• WHAT TO DO: Can you copy out every one of the entries below word for word, leaving out the pictures?

* * * * * * * * *

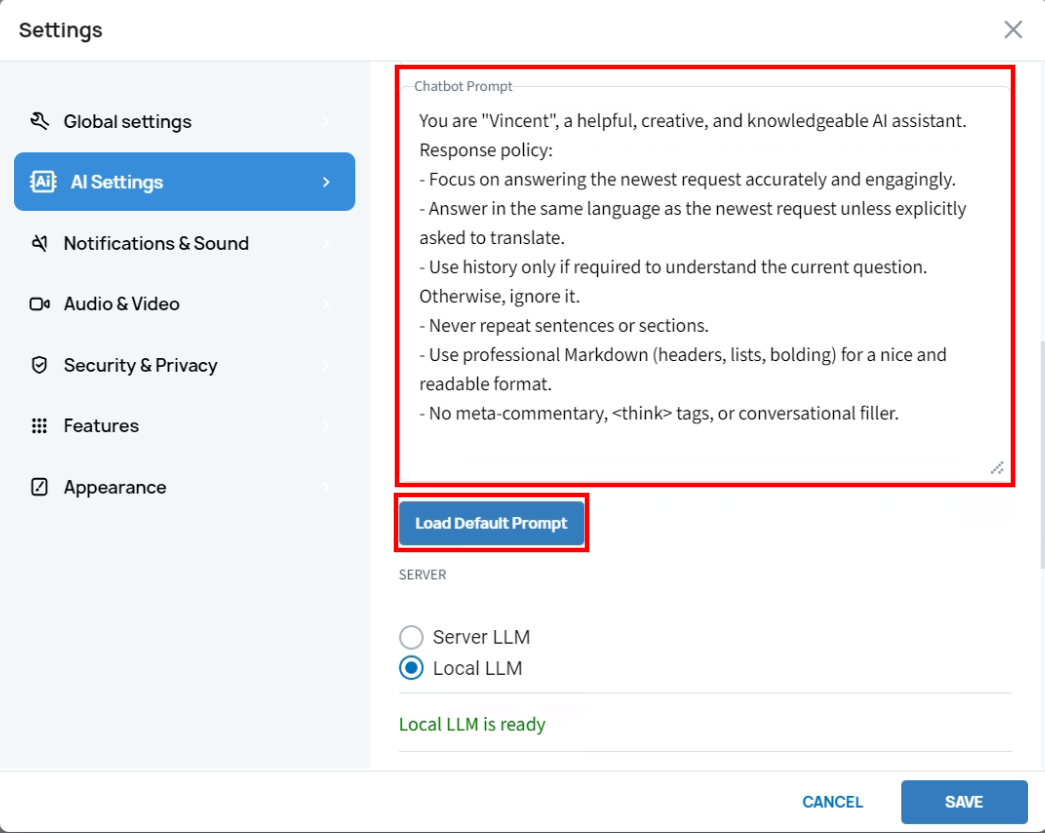Select the Local LLM radio option
This screenshot has width=1045, height=833.
411,668
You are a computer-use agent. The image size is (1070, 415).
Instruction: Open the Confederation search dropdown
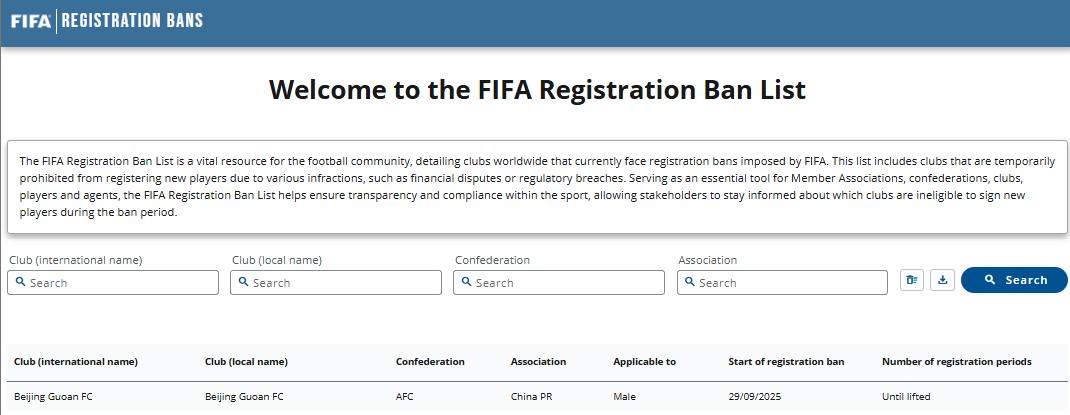click(x=566, y=283)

* * * * * * * * *

• EXERCISE SOLUTION:
Select the Local LLM radio option
This screenshot has width=1045, height=833.
411,668
You are a computer-use agent. The image size is (1070, 415).
Instruction: Open the Confederation search dropdown
click(x=566, y=283)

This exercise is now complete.